If the rest of the universe is still in a state of grace, then surely we can only benefit from contact with it. Far more likely, even the most devout monotheistic extraterrestrials would look aghast at the cult of original sin, punishment, blame and redemption that has taken hold on our world.
Why would we expect anything to change, other than the rhetoric? There has been no shortage of new facts that contradict religions. It doesn’t stop the religions. Shucks, even specific dates of impending doom don’t seem to have much affect on those who believe them, after the dates pass. Typical response: “Oh, we made a mistake, it’s really XXXX.”
First Council of Constantinople (381)
who for us men, and for our salvation, came down from heaven, and was incarnate by the Holy Ghost of the Virgin Mary, and was made man;
Yeah, but that’s the Virgin Birth, not the Immaculate Conception. People often get the two confused. The IC is about Mary being born in the absence of Original Sin, because…well, just because the church said so. And they said so because of the relatively recent discovery of egg cells and chromosomes and the fact that the female if the species transfers about half the genetic material to the new offspring. This meant Jesus COULD have been tainted by Original Sin from his mother’s side, so they had to rewrite his mother to be sinless as well.
When did “apologist” become a perjorative term? I have no problems being called a “Christian apologist” when dealing with ignorance of the Biblical text, cultural contexts, historic Judeo-Christian traditions, etc.
Why does “no literal Eden, Adam & Eve, snake & fruit” in favor of a metaphorical reading have to negate the doctrines of the Fall & Redemption?
How about this? Our first fully-human God-aware ancestors had ONE job- demonstrate their fidelity to God (the challenge of the Forbidden Fruit). Then through either internal distrust or external temptation (the Serpent), they showed themselves unfaithful (eating the Fruit). That brokenness infected their decendants (Original Sin) who built a world of increasing alienation from God and in desperate need of the Redemption promised by the Prophets & eventually provided by Jesus.
I presume nothing. Christians, at least the die hards, presume the “big bang” is false, that their God created everything. And if their God has always been, what was he doing before he created the Earth & universe? Seems absurd that forever and ever he did nothing and then ZAP!

> Supplied information

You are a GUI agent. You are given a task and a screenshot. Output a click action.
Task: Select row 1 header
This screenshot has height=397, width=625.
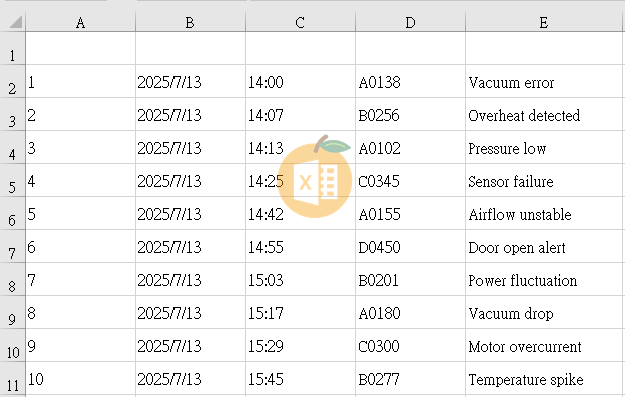tap(13, 48)
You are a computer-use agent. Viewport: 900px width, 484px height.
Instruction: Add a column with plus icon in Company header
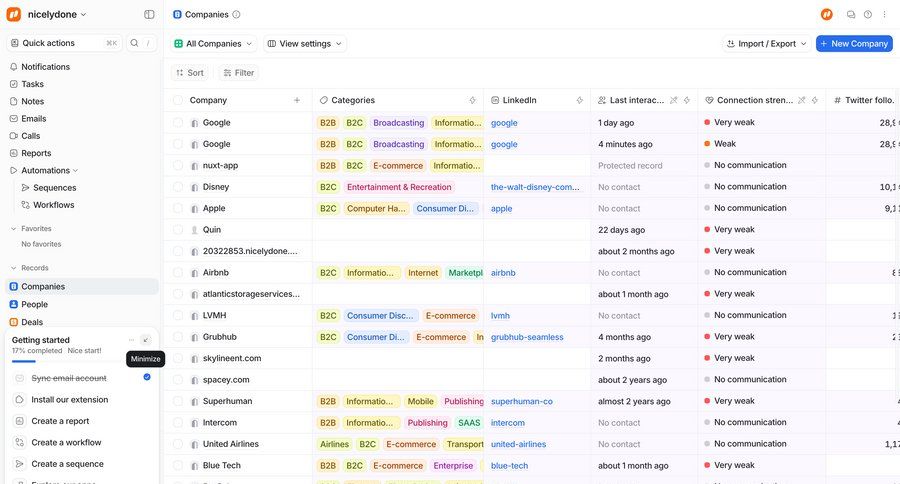297,100
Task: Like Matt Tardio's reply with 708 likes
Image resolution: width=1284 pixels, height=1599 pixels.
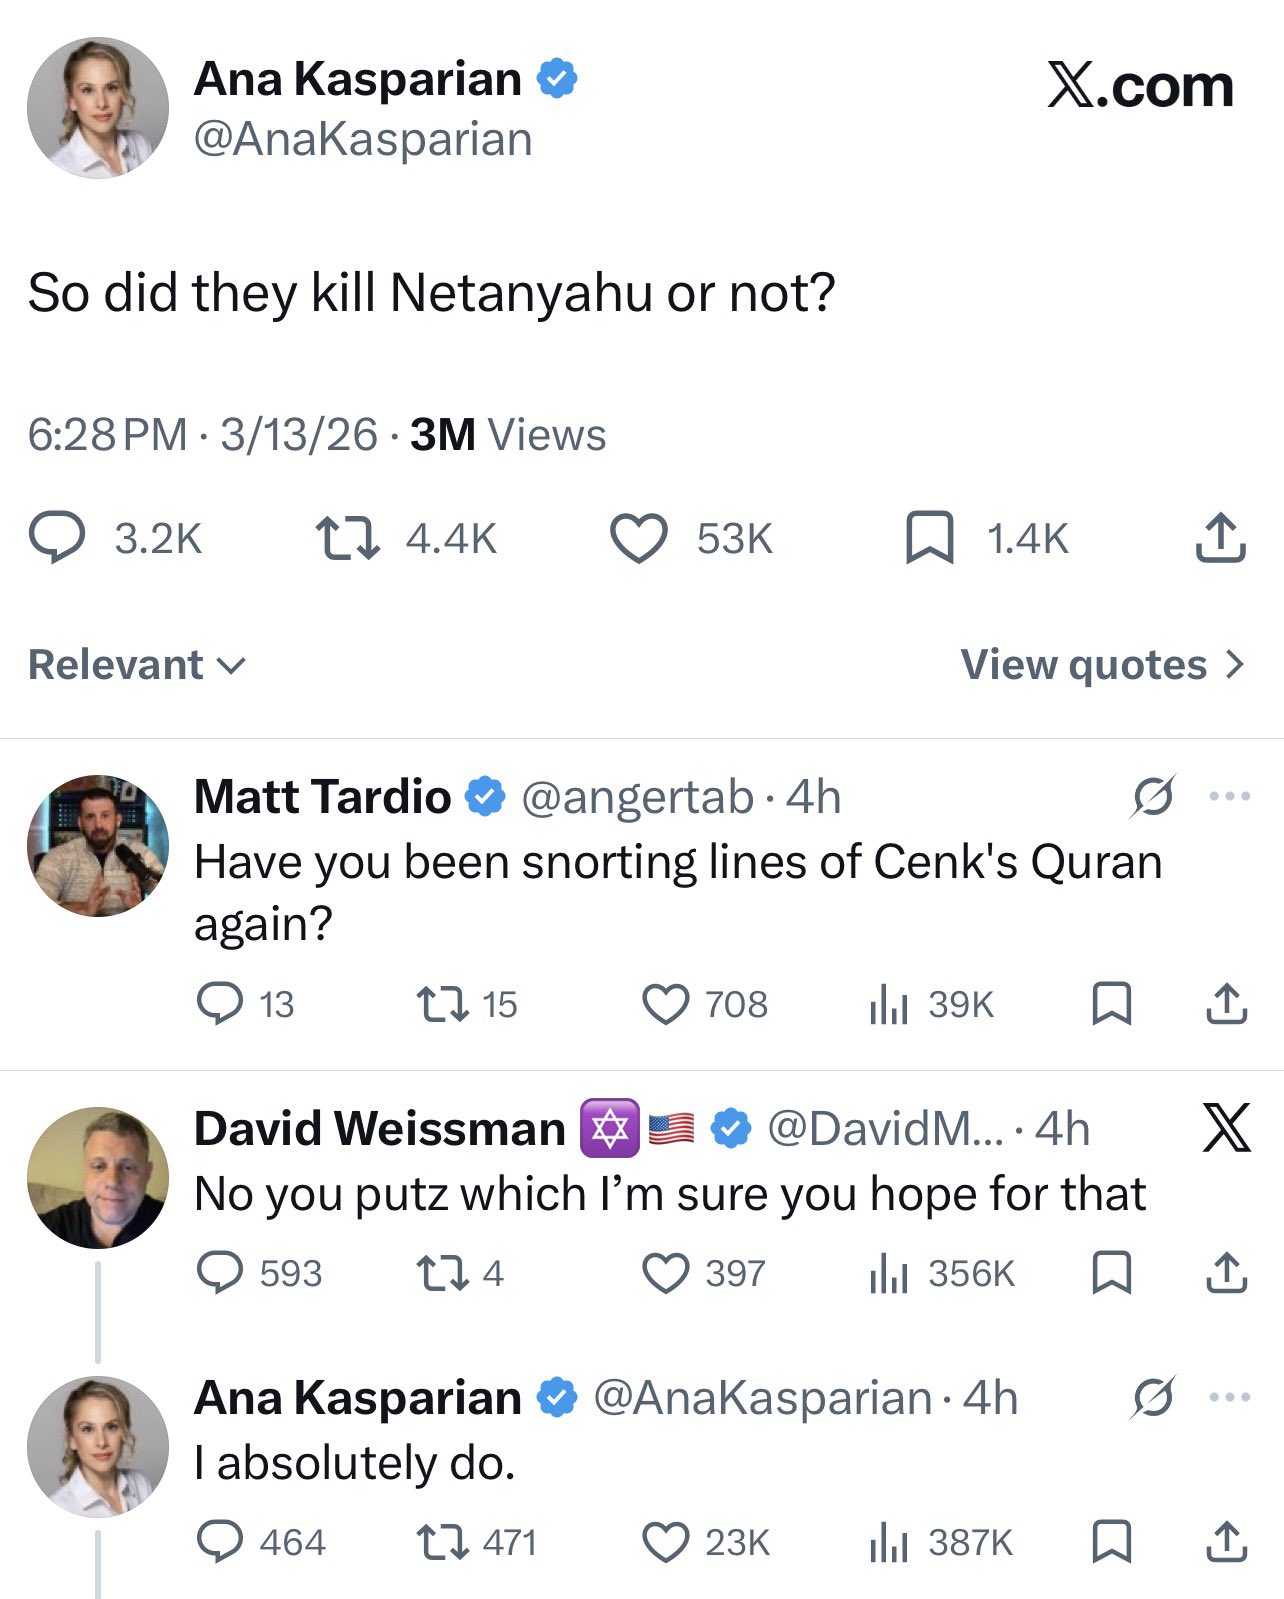Action: 665,1004
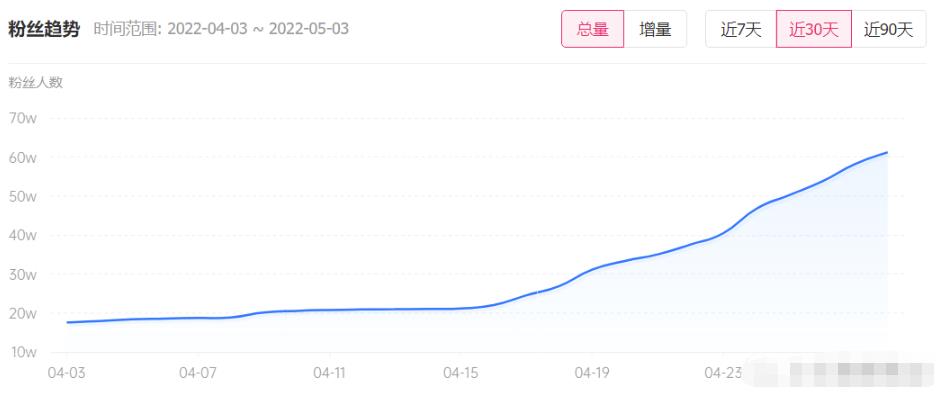Click the 04-19 x-axis label
Screen dimensions: 941x394
592,373
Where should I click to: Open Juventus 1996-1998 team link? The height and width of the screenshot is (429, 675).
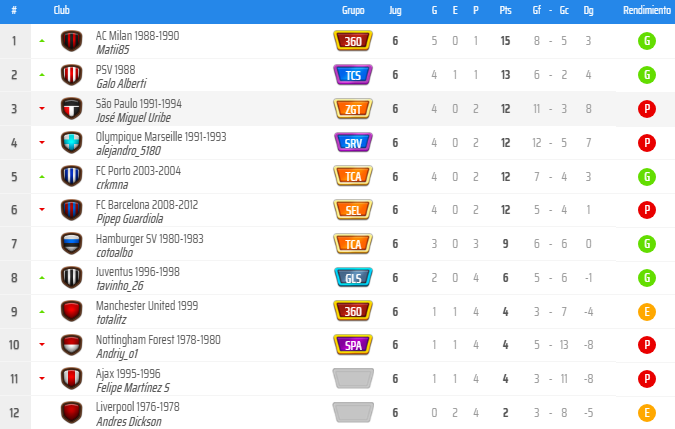tap(137, 271)
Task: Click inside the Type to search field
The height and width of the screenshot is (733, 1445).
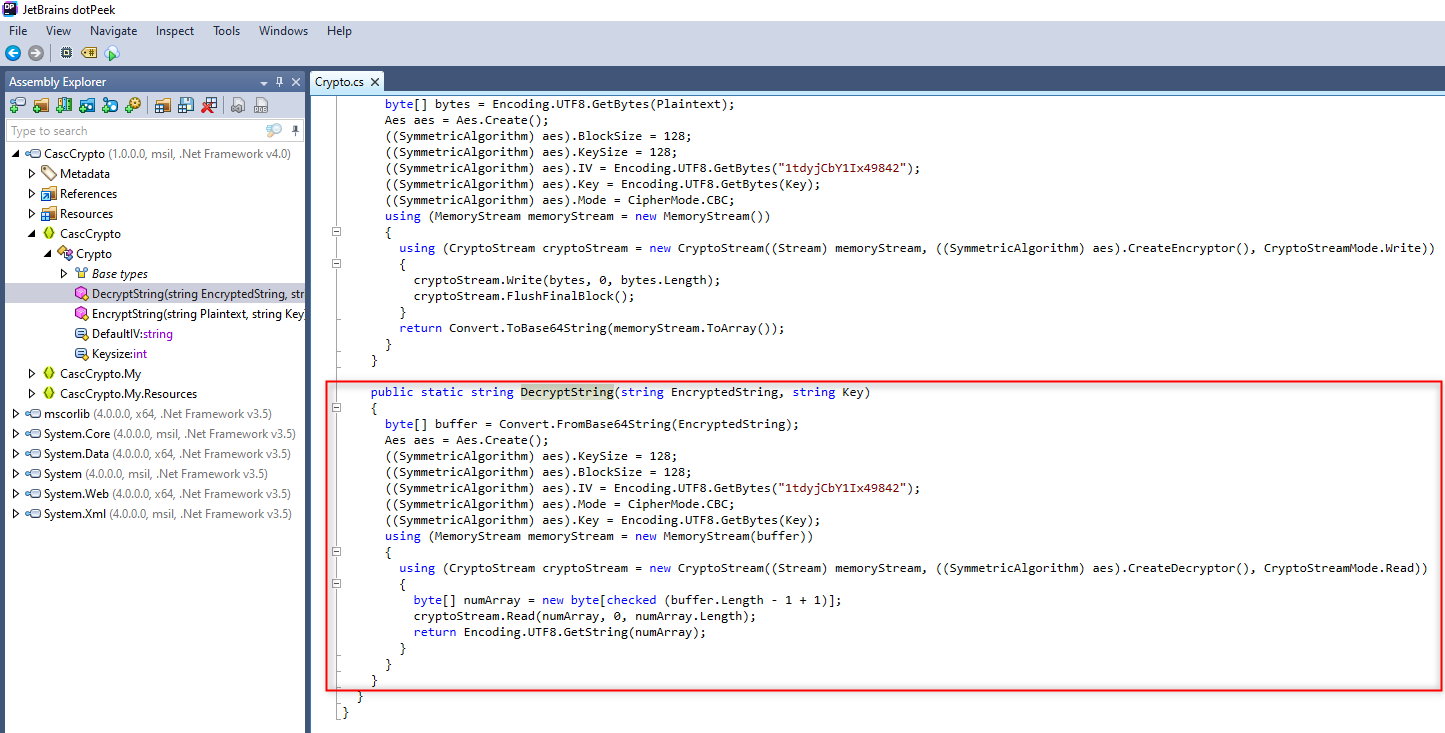Action: click(x=120, y=130)
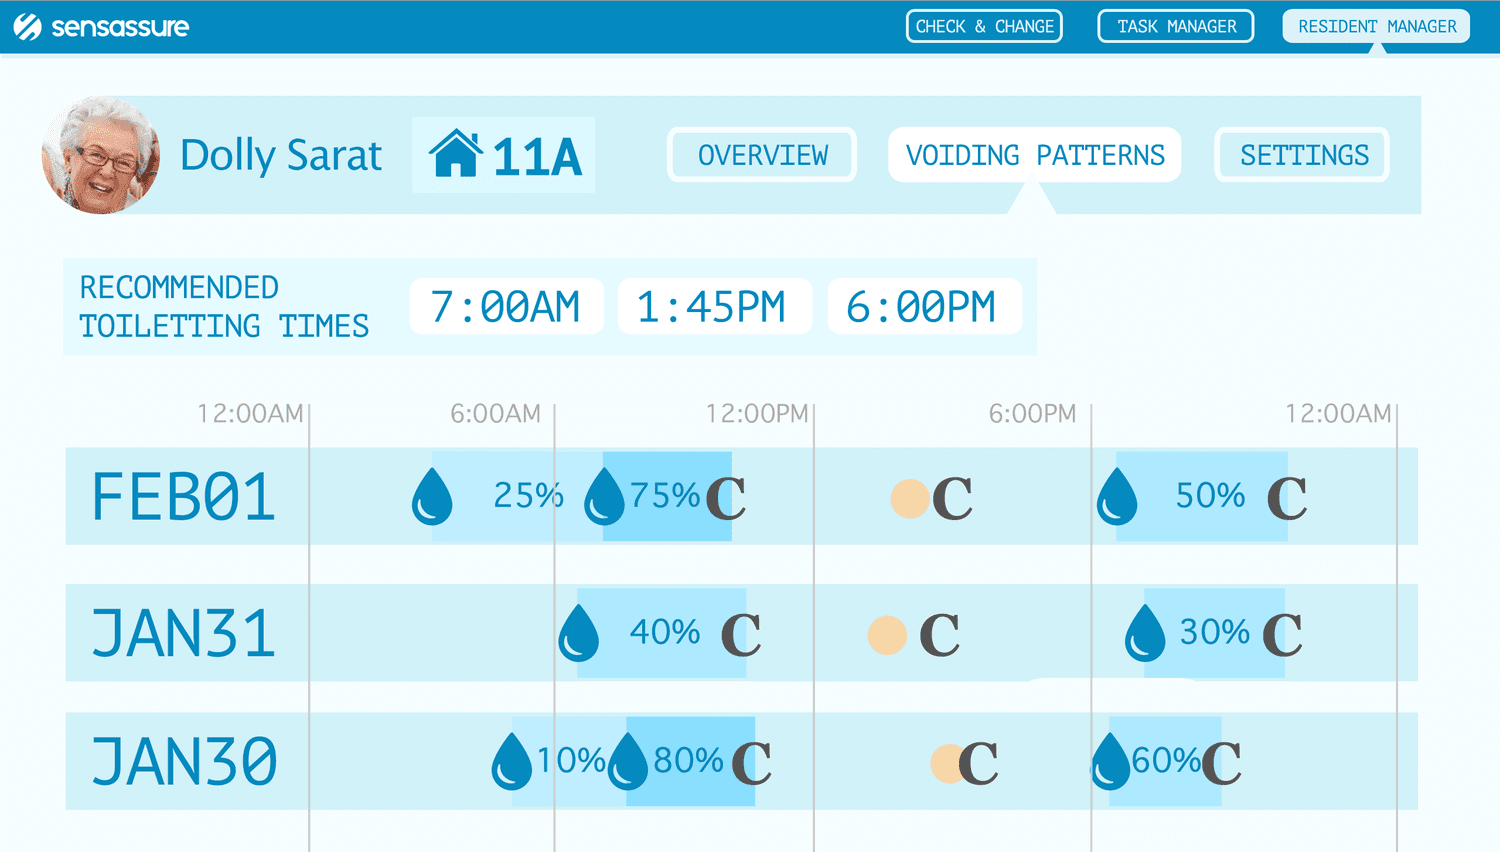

> Exercise requirements
Please continue the discussion of original sin, picking up after the comment that ends "and then ZAP!" You can set the entries aside here.

> Answer
I, for one, am a watered down deist in that I can believe something created us as I find it hard to comprehend that something could come from nothing, but that’s as far as I’ll take it. Reading religious text or listening to true believers sometimes is like listening to young children. It all seems so ridiculous that it’s impossible to understand how they could believe any of it.
I think if ET were found there would be a significant sector of believers that would turn into that guy on “Contact” that blew up the machine. Being faced with the reality that their beliefs were probably wrong would infuriate a lot of them.
Wouldn’t it be more accurate to say that Christians presume the Big Bang was God creating everything?
For years, scientists argues over whether the universe had a beginning or whether it had always existed. The acceptance of the big bang theory meant that it’s the former—which is the one compatible with religions like Christianity which believe in a Creator—that won out.
Of course some do. But many of the fundamentalists do not.
When I was a kid being indoctrinated by religious nonsense by a church that was biblically literalistic, one of the doctrines was that God has always been, he had no beginning and will have no end. Their definition of “always” meant just that. Not when time began, but always. The dirty looks I got when I asked what god was doing a trillion years before he made Earth were priceless. And I never received a satisfying answer.